というより、姉さんがどうして反対して、不機嫌になっているのかがわからない。
エフライムの言う事はもっともで、冒険者は魔物と戦う事が多いため兵士達よりも経験豊富なのは間違いない。
そもそも、帝国が魔物を使う可能性を考えた際に、冒険者と協力できないか……みたいな事も考えていたのに……いやまぁ、俺が含まれるからの反対なんだろうけど。

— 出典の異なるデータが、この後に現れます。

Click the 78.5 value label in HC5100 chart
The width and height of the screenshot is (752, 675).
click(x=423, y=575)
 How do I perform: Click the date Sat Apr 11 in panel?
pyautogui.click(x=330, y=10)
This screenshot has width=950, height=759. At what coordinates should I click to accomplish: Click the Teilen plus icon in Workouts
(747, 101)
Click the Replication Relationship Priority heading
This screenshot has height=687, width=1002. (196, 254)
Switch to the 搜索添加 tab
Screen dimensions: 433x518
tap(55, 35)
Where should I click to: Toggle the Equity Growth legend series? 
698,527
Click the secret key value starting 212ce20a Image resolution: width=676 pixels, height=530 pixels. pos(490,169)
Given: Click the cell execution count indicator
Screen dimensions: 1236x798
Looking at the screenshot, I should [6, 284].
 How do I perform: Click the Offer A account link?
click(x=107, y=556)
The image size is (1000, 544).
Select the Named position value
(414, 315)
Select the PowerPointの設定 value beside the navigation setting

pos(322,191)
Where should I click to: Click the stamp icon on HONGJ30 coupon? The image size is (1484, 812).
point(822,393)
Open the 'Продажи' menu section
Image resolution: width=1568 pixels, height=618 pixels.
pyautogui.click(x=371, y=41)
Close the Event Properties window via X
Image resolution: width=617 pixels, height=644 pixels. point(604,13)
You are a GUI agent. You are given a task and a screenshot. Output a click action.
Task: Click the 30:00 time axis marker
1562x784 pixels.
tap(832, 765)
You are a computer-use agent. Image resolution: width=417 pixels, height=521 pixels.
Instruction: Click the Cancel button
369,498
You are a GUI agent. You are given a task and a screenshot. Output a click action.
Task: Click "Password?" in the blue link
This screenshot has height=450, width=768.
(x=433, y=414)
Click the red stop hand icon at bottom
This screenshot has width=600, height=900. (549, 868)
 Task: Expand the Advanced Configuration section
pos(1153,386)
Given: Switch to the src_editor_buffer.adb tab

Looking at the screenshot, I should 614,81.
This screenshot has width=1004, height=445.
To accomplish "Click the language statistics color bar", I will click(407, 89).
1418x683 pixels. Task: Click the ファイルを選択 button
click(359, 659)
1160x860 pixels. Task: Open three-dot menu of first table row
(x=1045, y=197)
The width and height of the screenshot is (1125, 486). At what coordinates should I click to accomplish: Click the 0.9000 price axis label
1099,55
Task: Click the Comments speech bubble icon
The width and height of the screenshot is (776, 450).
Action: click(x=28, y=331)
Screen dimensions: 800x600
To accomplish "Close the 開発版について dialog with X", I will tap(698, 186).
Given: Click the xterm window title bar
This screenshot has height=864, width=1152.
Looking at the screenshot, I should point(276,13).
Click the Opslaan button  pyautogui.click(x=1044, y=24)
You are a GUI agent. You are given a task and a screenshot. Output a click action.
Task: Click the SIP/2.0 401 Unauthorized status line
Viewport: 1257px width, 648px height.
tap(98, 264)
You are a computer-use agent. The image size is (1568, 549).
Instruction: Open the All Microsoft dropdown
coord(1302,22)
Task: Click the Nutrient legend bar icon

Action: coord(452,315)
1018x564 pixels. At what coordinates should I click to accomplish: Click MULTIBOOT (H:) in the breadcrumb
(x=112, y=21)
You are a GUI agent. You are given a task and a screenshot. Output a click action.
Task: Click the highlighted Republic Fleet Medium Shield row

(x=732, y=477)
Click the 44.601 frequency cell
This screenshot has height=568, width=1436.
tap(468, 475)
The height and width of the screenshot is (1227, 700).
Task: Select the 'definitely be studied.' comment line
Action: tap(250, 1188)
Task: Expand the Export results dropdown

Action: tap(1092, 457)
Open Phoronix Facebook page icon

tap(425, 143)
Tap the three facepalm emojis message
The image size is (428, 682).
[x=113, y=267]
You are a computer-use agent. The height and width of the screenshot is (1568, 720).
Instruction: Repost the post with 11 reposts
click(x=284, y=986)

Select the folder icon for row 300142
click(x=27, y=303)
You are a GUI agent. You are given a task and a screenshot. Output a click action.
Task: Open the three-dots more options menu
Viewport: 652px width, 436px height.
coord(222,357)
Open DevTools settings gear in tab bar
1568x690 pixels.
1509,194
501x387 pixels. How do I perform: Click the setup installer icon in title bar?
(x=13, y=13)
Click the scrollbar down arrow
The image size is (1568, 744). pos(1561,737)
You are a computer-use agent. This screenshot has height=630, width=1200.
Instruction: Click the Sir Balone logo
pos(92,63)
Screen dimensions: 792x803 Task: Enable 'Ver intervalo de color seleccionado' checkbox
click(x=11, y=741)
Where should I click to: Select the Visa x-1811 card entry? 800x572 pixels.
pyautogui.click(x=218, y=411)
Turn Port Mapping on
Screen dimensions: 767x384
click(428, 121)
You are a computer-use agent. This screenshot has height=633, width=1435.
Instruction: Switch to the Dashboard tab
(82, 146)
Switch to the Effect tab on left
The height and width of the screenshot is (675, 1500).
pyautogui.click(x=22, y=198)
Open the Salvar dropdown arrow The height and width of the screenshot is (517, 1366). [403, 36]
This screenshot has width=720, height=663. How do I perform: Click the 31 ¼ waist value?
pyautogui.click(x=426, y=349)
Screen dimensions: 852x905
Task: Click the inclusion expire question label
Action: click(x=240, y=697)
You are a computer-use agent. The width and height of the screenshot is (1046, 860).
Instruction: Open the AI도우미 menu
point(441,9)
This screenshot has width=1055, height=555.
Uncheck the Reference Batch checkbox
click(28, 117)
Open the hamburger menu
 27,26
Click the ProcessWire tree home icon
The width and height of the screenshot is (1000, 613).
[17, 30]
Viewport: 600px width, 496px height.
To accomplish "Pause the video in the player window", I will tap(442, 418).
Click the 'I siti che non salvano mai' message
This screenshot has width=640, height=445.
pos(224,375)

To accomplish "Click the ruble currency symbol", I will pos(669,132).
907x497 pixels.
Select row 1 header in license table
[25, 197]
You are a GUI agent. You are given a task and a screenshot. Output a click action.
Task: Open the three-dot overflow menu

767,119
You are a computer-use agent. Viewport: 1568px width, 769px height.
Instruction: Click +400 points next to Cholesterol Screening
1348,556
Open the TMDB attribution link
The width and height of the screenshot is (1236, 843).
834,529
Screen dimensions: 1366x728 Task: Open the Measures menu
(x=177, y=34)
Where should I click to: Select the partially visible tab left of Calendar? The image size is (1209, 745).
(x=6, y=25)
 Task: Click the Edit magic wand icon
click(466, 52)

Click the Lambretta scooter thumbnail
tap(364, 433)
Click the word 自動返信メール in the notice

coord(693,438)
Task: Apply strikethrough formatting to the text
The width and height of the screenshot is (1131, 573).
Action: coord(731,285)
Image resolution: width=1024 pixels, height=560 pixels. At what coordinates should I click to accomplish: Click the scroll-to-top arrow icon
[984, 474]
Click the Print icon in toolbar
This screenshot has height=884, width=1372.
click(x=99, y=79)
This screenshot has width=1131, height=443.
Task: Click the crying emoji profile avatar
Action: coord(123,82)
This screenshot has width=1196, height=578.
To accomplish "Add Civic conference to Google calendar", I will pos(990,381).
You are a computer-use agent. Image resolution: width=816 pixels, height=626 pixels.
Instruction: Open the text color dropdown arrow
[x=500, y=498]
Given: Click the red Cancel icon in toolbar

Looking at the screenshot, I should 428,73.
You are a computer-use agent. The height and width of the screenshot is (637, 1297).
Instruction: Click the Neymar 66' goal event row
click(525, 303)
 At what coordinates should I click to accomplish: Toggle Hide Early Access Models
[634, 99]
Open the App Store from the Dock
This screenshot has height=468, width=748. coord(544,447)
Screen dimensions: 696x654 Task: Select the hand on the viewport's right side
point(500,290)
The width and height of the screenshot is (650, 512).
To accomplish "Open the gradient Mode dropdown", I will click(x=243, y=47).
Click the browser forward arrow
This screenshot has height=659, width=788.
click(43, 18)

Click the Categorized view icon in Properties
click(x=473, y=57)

とはいっても、俺やモニカさん達、ユノやエルサも加わる事でかなりの戦力になるのは間違いないはずなのに……今更、俺一人加わってもほぼ戦力にならない、なんて言う程ボケてはいない。
……自覚するのが遅すぎる、というのもまぁ……うん。
「ね……いえ、陛下。反対する理由を、教えてもらえませんか? その……エフライムの言葉ではありませんけど、協力する事で助かる人が多いと思うんです」
誰も言葉を発せられないので、仕方なく俺が代表して姉さんに聞く。
聞きたいのは皆同じだろうから。
クランを作るべきかどうかを迷う俺に対して、姉さんは参戦する事に反対……そもそもクランを作らなくても、俺は参戦する方向で考えていたから、クランは関係なく理由を聞いておかないとね。
「そうだな、話しておかないといけないか。いや……すー……はぁ……そうね。りっくんには話しておかないとね。ヒルダ、エフライム。モニカちゃん達もだけど……ちょっとりっくんと二人で話したいから、席を外してくれるかしら?」
「畏まりました……」
厳しい視線の姉さんを見返す俺に頷き、深呼吸して女王様モードからリラックスモードになった姉さん。
まだ、少しだけ余韻というか、覇気のようなものは残っているけど……これは厳しい表情を姉さんが崩していないからかもしれない。
ともかく、俺以外の人の退室を促す姉さんに、ヒルダさんやエフライム、モニカさんやソフィー達も頷いて、部屋を出て行く。
皆夕食を食べ終わっていたので、宿に戻ると言ってユノも連れて行ってくれた――。